La méthodologie suivie par l'auteure était d'observer, dans un CDI, collègiens et lycéens dans leurs aventures connectées, et de les interroger, de façon aussi neutre que possible, sur ce qu'ielles en pensaient, sur leurs analyses de l'Internet. Il est important de ne pas juger. Par exemple, ceux et celles qui ont des difficultés avec les outils de l'Internet ont souvent du mal à en parler aux enseignant·e·s ou aux parents. Et d'autant plus que le discours sur les mythiques digital natives, ces jeunes qui sauraient absolument tout sur le numérique et n'auraient rien à apprendre à ce sujet, est très présent, y compris dans leurs têtes. Si une personne de 70 ans peut avouer « moi, ces machines modernes, je n'y comprends rien », un tel aveu est bien plus difficile à 11 ans, quand on est censé tout maitriser de l'Internet. Les expressions du genre « si j'avouais que je ne sais pas faire une recherche Google, ce serait la honte » reviennent souvent.
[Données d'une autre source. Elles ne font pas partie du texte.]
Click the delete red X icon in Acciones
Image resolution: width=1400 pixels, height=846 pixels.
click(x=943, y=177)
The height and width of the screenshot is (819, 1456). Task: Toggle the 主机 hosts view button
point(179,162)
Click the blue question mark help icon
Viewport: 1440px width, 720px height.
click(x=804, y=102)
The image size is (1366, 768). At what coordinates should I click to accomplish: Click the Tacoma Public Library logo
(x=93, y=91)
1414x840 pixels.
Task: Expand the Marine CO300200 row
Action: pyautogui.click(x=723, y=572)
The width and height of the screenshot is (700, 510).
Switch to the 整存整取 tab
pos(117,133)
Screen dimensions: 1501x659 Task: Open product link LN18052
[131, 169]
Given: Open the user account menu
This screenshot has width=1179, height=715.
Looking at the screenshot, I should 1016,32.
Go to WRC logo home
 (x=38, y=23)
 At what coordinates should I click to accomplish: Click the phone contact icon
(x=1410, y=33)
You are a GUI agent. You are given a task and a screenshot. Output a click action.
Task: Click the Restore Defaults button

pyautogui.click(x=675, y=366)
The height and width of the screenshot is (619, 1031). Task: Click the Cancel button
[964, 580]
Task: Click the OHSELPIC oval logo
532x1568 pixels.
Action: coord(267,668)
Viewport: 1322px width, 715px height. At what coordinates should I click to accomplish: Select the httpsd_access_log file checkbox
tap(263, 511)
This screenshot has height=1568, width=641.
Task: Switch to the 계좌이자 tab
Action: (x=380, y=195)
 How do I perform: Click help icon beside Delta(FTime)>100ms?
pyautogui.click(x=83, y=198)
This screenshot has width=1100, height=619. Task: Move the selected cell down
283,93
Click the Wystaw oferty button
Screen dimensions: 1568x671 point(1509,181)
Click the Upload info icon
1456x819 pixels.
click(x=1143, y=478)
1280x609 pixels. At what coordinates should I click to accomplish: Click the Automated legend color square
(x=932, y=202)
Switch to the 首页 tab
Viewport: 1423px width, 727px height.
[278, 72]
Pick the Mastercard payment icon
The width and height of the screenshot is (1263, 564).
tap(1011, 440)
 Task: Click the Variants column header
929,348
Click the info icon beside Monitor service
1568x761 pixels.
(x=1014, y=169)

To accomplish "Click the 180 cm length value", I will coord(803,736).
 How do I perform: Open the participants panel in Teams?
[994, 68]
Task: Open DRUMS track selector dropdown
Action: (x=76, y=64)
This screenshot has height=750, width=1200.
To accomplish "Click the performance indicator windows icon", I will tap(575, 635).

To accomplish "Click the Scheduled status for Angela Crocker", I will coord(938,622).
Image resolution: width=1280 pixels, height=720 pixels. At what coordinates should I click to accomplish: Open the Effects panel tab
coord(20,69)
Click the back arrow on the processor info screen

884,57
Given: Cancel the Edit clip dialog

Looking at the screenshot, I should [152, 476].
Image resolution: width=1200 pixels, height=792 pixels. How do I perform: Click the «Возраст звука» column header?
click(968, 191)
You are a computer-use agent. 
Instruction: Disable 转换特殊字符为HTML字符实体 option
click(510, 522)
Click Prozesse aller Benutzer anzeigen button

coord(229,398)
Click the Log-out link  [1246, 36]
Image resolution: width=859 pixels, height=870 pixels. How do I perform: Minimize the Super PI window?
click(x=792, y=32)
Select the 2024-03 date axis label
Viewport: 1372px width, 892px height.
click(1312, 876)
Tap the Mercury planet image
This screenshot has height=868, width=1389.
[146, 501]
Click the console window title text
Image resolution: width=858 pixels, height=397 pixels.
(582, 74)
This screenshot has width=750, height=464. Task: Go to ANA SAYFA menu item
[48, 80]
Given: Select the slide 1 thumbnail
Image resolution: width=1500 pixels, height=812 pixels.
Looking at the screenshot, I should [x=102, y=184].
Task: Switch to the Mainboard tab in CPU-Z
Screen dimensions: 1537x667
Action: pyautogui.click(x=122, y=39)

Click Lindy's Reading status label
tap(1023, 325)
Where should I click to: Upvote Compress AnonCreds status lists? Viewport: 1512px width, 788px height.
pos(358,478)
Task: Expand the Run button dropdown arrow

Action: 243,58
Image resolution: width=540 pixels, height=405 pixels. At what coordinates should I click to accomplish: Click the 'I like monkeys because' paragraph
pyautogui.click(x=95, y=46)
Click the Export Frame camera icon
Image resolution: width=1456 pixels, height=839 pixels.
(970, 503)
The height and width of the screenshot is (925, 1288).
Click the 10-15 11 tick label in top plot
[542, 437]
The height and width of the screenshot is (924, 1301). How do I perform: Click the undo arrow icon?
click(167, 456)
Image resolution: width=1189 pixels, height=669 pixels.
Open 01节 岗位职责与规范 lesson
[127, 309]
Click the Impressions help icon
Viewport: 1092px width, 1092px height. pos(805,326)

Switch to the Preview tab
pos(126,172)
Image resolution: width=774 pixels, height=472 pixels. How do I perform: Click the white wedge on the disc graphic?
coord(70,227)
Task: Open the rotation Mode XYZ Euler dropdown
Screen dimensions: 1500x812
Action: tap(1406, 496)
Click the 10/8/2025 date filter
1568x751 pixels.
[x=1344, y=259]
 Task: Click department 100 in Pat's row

Alors, que font et disent ces jeunes ? D'abord, ielles sont divers, et il faut se méfier des généralisations. D'autant plus que l'auteure a travaillé avec des classes différentes, dans des établissements scolaires différents. La première chose qui m'a frappé a été le manque de littératie numérique (et je ne pense pas que ce se soit beaucoup amélioré depuis 2015). Oui, ils et elles savent se servir avec rapidité des équipements électroniques, et de certains logiciels (comme, aujourd'hui, WhatsApp). Mais cela n'implique pas de compréhension de ce qui se passe derrière, et cela conduit à des comportements stéréotypés, par exemple d'utiliser toujours le même moteur de recherche. Le livre contient beaucoup de déclarations des jeunes participant à l'étude, et, p. 215, l'auteure leur demande pourquoi avoir choisi le moteur de recherche de Google : « on n'a que ça à la maison ». Sans compter celles et ceux qui affirment bien fort que « Google, c'est le meilleur », avant d'admettre qu'ielles n'en connaissent pas d'autres. Là encore, ne rions pas d'eux et elles : bien des adultes ne sont pas plus avancés, même s'ielles sont à des postes importants dans le monde professionnel.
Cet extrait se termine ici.